Unrecognized Single-Gender Social Organizations



Dear Harvard College Students,

Today President Faust and the Harvard Corporation announced its decision to affirm the existing 2016 Harvard College policy on unrecognized single-gender social organizations (USGSOs). I write to you now about our way forward.
The College will implement the 2016 policy beginning with the Class of 2021, consistent with the recommendations I accepted last March and with the information I sent to incoming freshmen this summer. The Office of Student Life (OSL) will oversee the implementation of this policy. As the OSL begins the process of implementation, they will be guided by President Faust’s letter, the Implementation Committee Report, and the College’s longstanding commitment to inclusion and belonging. The OSL will continue to work with the USGSOs that wish to align themselves with the College’s policies. As we move forward, I recognize that there will be many questions about the new policy. Some questions will have clear answers, while others will not, yet we will work to answer these questions together over the coming months.
Because we are a diverse community, we will not always agree —on our priorities, on the right solutions to our problems, or even on what a Harvard education means and should be.  But we have much common ground. As applicants to Harvard, each of you inspired us with your plans to make a difference in the world and your hopes to inspire those around you. Each of you sought out this unique opportunity to learn from your peers who come from different backgrounds and from all over the world. Now, as Harvard students, you each play a part in helping Harvard College create this diverse, multi-generational, and inclusive community of learning. Our debates about how to create our community may be intense, but we must continue to see each other as fellow members of one community, with obligations to each other.  

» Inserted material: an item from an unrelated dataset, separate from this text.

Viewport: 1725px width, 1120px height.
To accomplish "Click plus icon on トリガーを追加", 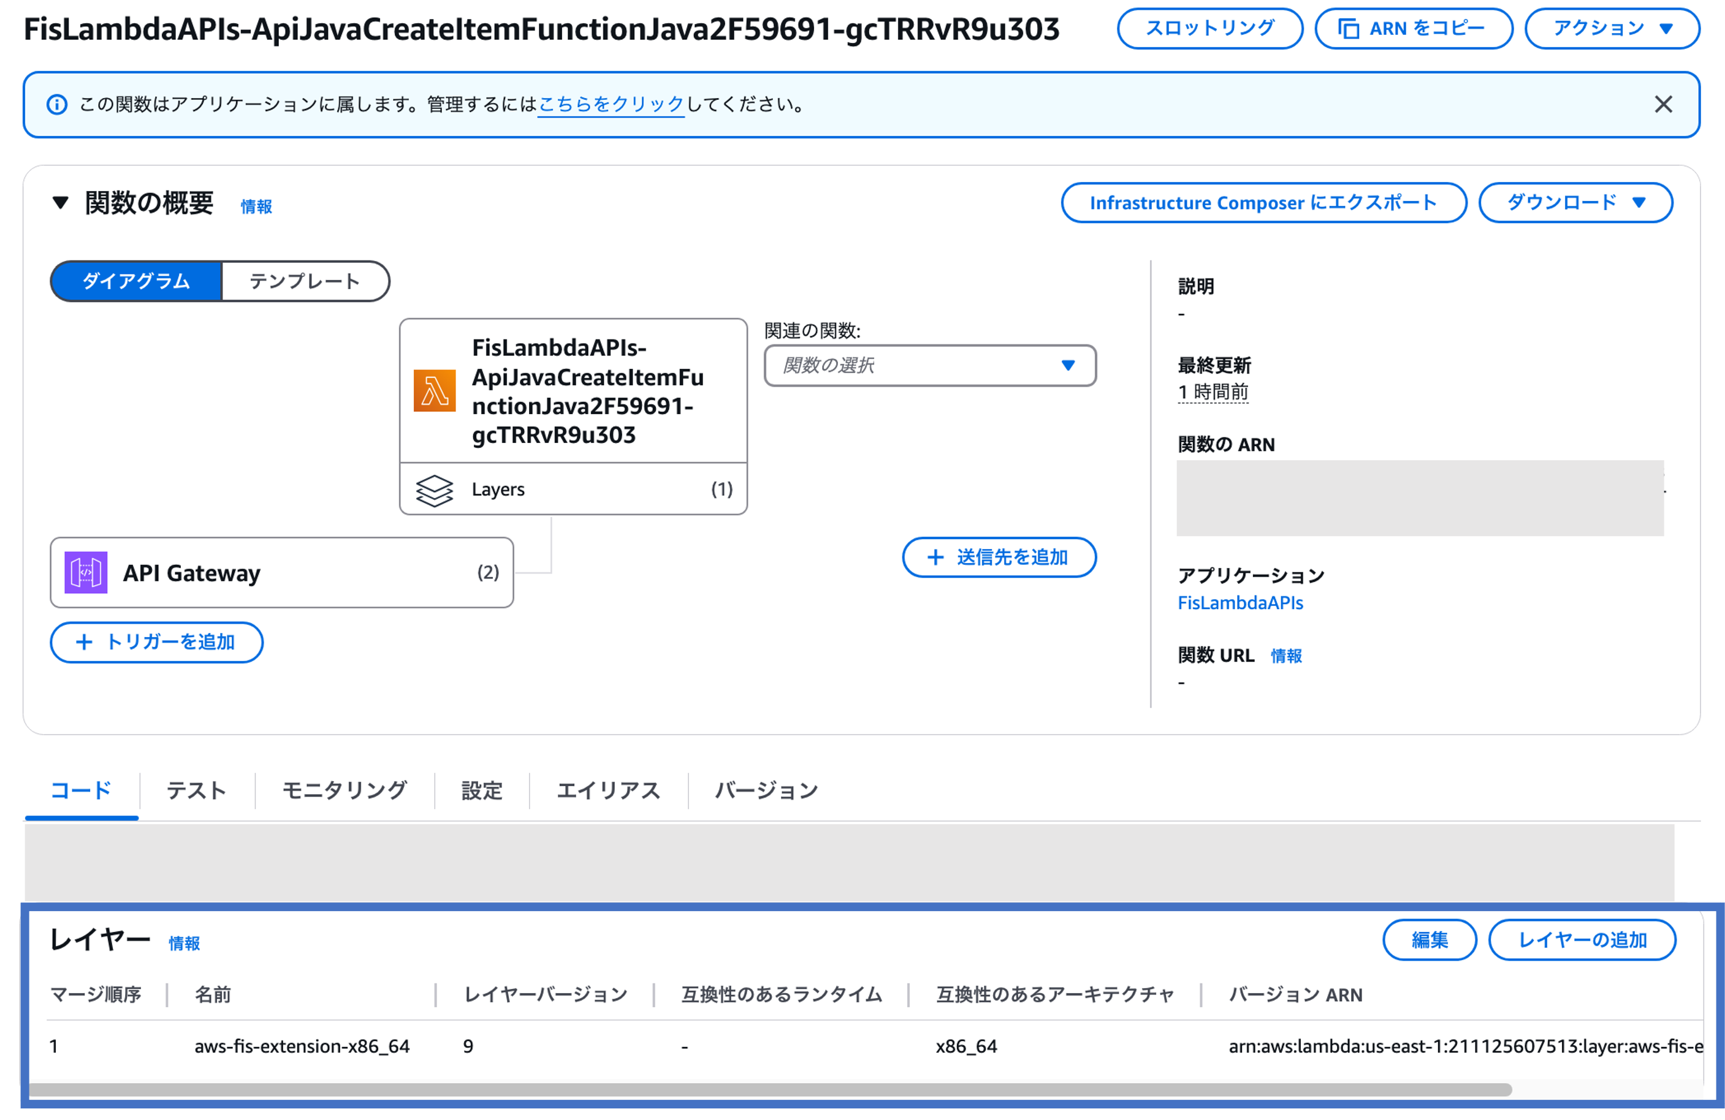I will (84, 642).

Changes here at Harvard are occurring against the backdrop of so much division and anger in the United States. Those divisions will not be easily repaired, and the community we create here on campus matters more than ever. I hope when you leave Harvard you will be able to take with you the best parts of this community—how we work together, how we solve our problems, and how we ensure that all students have access to academic and social opportunities—and use them to effect positive change. In the meantime, I look forward to working with you to create a Harvard that we can measure not by our admissions rate or endowment, but by the values we embrace, what we create, and who we include.